BEGIN

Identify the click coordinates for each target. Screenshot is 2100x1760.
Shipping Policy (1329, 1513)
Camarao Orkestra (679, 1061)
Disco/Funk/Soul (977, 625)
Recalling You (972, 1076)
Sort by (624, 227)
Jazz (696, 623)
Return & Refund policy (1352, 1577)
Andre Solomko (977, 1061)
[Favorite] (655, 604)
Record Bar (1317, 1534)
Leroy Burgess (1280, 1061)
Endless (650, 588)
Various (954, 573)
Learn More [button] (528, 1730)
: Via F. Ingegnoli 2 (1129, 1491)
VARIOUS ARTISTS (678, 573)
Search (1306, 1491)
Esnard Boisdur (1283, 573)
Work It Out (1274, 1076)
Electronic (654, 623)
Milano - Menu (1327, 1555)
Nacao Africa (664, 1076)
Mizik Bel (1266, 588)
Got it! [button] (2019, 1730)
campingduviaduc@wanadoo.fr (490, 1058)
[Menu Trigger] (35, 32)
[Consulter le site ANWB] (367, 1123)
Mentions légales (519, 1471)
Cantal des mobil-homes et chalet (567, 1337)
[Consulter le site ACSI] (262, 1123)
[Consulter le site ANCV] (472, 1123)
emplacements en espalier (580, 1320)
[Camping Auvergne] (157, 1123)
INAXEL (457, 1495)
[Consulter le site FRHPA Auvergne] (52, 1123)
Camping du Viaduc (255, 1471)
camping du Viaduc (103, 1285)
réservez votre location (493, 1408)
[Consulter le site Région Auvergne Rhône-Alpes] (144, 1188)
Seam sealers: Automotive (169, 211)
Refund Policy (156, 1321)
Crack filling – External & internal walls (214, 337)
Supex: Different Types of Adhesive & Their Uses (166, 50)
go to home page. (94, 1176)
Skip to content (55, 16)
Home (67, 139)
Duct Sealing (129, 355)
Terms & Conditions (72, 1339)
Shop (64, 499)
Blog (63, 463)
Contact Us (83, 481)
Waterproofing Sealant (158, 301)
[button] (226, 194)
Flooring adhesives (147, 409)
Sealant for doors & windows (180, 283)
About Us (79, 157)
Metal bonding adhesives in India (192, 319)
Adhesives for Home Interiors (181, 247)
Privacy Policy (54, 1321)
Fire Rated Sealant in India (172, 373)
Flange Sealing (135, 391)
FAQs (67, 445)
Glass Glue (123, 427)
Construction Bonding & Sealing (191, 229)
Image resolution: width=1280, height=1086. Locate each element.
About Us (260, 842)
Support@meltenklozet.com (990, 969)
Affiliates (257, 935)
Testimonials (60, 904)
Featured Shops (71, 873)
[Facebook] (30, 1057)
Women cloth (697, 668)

END

EXERCISE DETAILS: Retype the whole listing above. Please keep it exact.

RESULT OF THIS TASK:
Identify the click coordinates for each target. Screenshot is 2100x1760.
Shipping Policy (1329, 1513)
Camarao Orkestra (679, 1061)
Disco/Funk/Soul (977, 625)
Recalling You (972, 1076)
Sort by (624, 227)
Jazz (696, 623)
Return & Refund policy (1352, 1577)
Andre Solomko (977, 1061)
[Favorite] (655, 604)
Record Bar (1317, 1534)
Leroy Burgess (1280, 1061)
Endless (650, 588)
Various (954, 573)
Learn More [button] (528, 1730)
: Via F. Ingegnoli 2 (1129, 1491)
VARIOUS ARTISTS (678, 573)
Search (1306, 1491)
Esnard Boisdur (1283, 573)
Work It Out (1274, 1076)
Electronic (654, 623)
Milano - Menu (1327, 1555)
Nacao Africa (664, 1076)
Mizik Bel (1266, 588)
Got it! [button] (2019, 1730)
campingduviaduc@wanadoo.fr (490, 1058)
[Menu Trigger] (35, 32)
[Consulter le site ANWB] (367, 1123)
Mentions légales (519, 1471)
Cantal des mobil-homes et chalet (567, 1337)
[Consulter le site ACSI] (262, 1123)
[Consulter le site ANCV] (472, 1123)
emplacements en espalier (580, 1320)
[Camping Auvergne] (157, 1123)
INAXEL (457, 1495)
[Consulter le site FRHPA Auvergne] (52, 1123)
Camping du Viaduc (255, 1471)
camping du Viaduc (103, 1285)
réservez votre location (493, 1408)
[Consulter le site Région Auvergne Rhône-Alpes] (144, 1188)
Seam sealers: Automotive (169, 211)
Refund Policy (156, 1321)
Crack filling – External & internal walls (214, 337)
Supex: Different Types of Adhesive & Their Uses (166, 50)
go to home page. (94, 1176)
Skip to content (55, 16)
Home (67, 139)
Duct Sealing (129, 355)
Terms & Conditions (72, 1339)
Shop (64, 499)
Blog (63, 463)
Contact Us (83, 481)
Waterproofing Sealant (158, 301)
[button] (226, 194)
Flooring adhesives (147, 409)
Sealant for doors & windows (180, 283)
About Us (79, 157)
Metal bonding adhesives in India (192, 319)
Adhesives for Home Interiors (181, 247)
Privacy Policy (54, 1321)
Fire Rated Sealant in India (172, 373)
Flange Sealing (135, 391)
FAQs (67, 445)
Glass Glue (123, 427)
Construction Bonding & Sealing (191, 229)
Image resolution: width=1280, height=1086. Locate each element.
About Us (260, 842)
Support@meltenklozet.com (990, 969)
Affiliates (257, 935)
Testimonials (60, 904)
Featured Shops (71, 873)
[Facebook] (30, 1057)
Women cloth (697, 668)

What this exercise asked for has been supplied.